The most common atypical pneumonias are caused by three zoonotic pathogens, Chlamydia psittaci (psittacosis), Francisella tularensis (tularemia), and Coxiella burnetii (Q fever), and three non-zoonotic pathogens, Chlamydia pneumoniae, Mycoplasma pneumoniae, and Legionella. These atypical agents, unlike the typical pathogens, often cause extrapulmonary manifestations. Atypical CAPs are systemic infectious diseases with a pulmonary component and may be differentiated clinically from typical CAPs by the pattern of extrapulmonary organ involvement which is characteristic for each atypical CAP. Zoonotic pneumonias may be eliminated from diagnostic consideration with a negative contact history. The commonest clinical problem is to differentiate legionnaire's disease from typical CAP as well as from C. pneumoniae or M. pneumonia infection. Legionella is the most important atypical pathogen in terms of severity. It may be clinically differentiated from typical CAP and other atypical pathogens by the use of a weighted point system of syndromic diagnosis based on the characteristic pattern of extrapulmonary features. Because legionnaire's disease often presents as severe CAP, a presumptive diagnosis of Legionella should prompt specific testing and empirical anti-Legionella therapy such as the Winthrop-University Hospital Infectious Disease Division's weighted point score system. Most atypical pathogens are difficult or dangerous to isolate and a definitive laboratory diagnosis is usually based on indirect, i.e., direct flourescent antibody (DFA), indirect flourescent antibody (IFA). Atypical CAP is virtually always monomicrobial; increased IFA IgG tests indicate past exposure and not concurrent infection. Anti-Legionella antibiotics include macrolides, doxycycline, rifampin, quinolones, and telithromycin. The drugs with the highest level of anti-Legionella activity are quinolones and telithromycin. Therapy is usually continued for 2 weeks if potent anti-Legionella drugs are used. In adults, M. pneumoniae and C. pneumoniae my exacerbate or cause asthma. The importance of the atypical pneumonias is not related to their frequency (~15% of CAPs), but to difficulties in their diagnosis, and their nonresponsiveness to β-lactam therapy. Because of the potential role of C. pneumoniae in coronary artery disease and multiple sclerosis (MS), and the role of M. pneumoniae and C. pneumoniae in causing or exacerbating asthma, atypical CAPs also have public health importance.

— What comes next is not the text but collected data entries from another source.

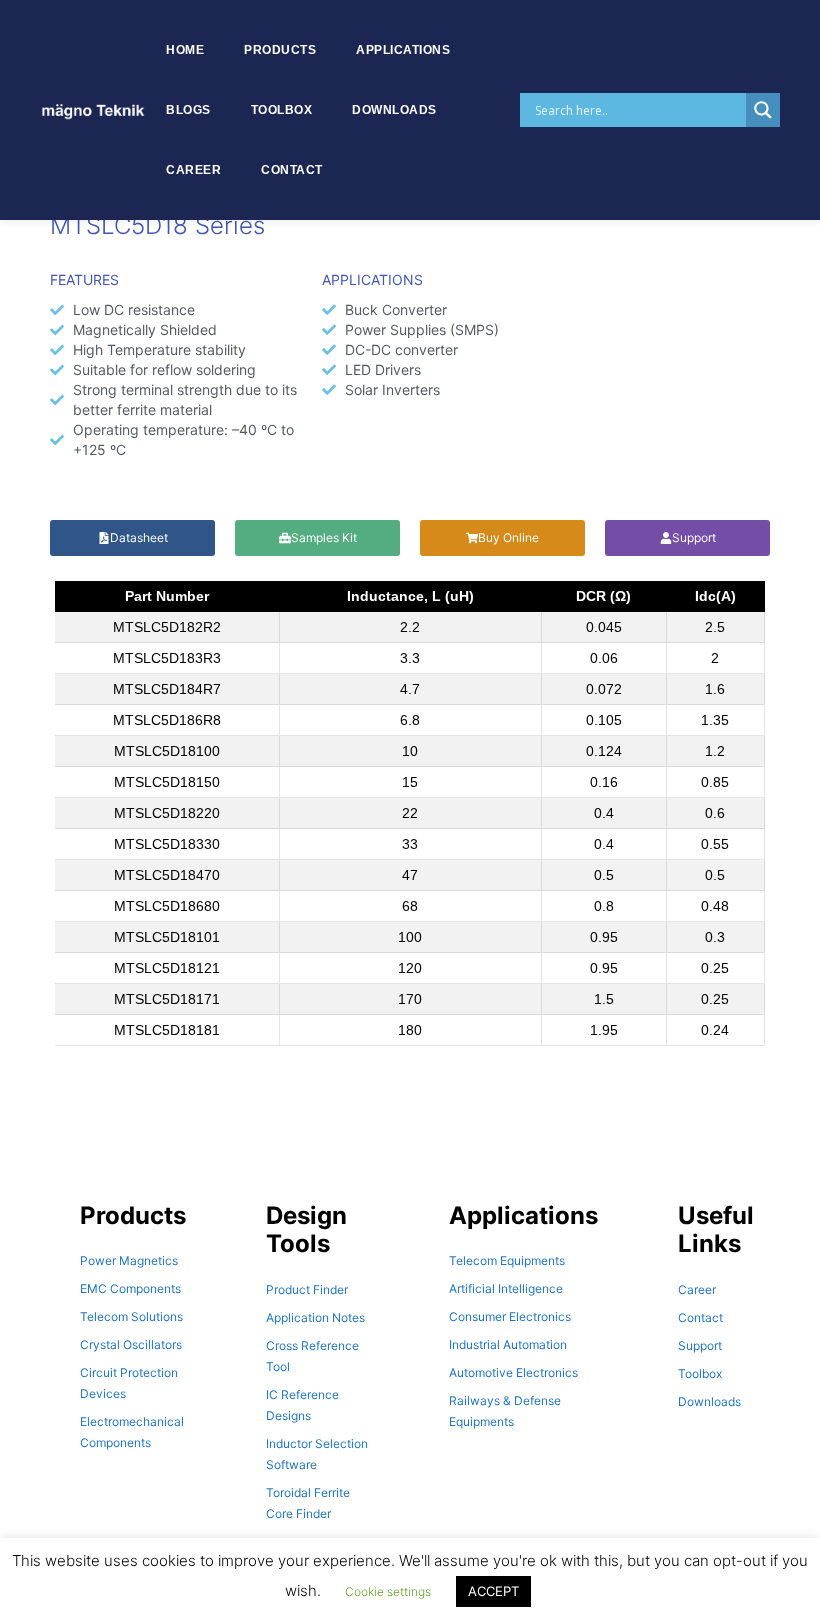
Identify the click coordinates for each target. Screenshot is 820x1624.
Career (193, 170)
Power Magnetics (129, 1260)
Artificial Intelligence (506, 1288)
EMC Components (130, 1288)
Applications (403, 50)
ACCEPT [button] (493, 1591)
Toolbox (282, 110)
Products (280, 50)
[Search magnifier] (763, 110)
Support (700, 1345)
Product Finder (307, 1289)
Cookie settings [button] (388, 1591)
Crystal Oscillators (131, 1344)
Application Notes (315, 1317)
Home (185, 50)
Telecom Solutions (131, 1316)
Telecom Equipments (507, 1260)
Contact (292, 170)
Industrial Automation (508, 1344)
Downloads (394, 110)
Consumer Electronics (510, 1316)
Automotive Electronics (513, 1372)
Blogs (188, 110)
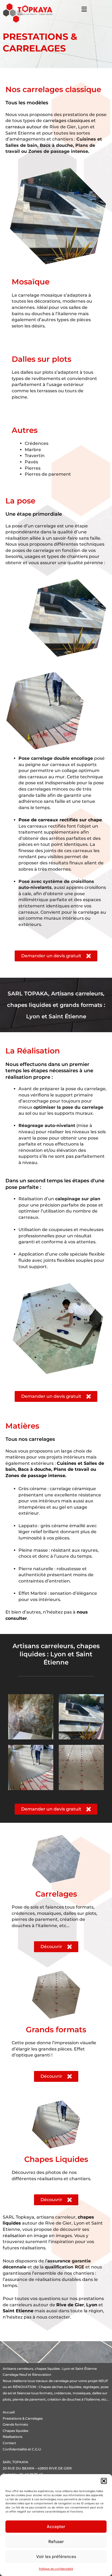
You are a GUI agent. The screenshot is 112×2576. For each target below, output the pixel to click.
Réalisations (12, 2437)
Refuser (56, 2541)
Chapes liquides (15, 2431)
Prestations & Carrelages (23, 2418)
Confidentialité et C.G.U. (22, 2449)
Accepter (56, 2526)
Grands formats (15, 2424)
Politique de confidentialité (56, 2568)
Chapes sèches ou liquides (60, 2387)
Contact (9, 2443)
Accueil (9, 2412)
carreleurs (25, 2369)
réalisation (14, 2235)
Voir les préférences (56, 2556)
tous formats (41, 2393)
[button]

Keywords: Atypical pneumonias, clinical diagnosis of legionnaire's disease, community-acquired pneumonia, doxycycline, legionnaire's disease, Mycoplasma pneumonia, Chlamydia pneumonia, quinolones, review, telithromycin, therapy of Legionella

INTRODUCTION

The term ‘atypical pneumonia’ was first applied to viral community-aquired pneumonias (CAP) that were clinically and radiologically distinct from bacterial CAPs. Over the past decades, atypical pneumonia has come to mean lower respiratory tract infections due to specific respiratory pathogens, i.e., Chlamydia psittaci (psittacosis), Francisella tularensis (tularemia), Coxiella burnetii (Q fever), Chlamydia pneumoniae, Mycoplasma pneumoniae or Legionella species [1, 2, 3, 4, 5]. The newly recognised causes of CAP, i.e., severe acute respiratory syndrome (SARS), hantavirus, and avian influenza, are not considered ‘atypical pneumonias', but should be regarded as viral CAPs [5, 6].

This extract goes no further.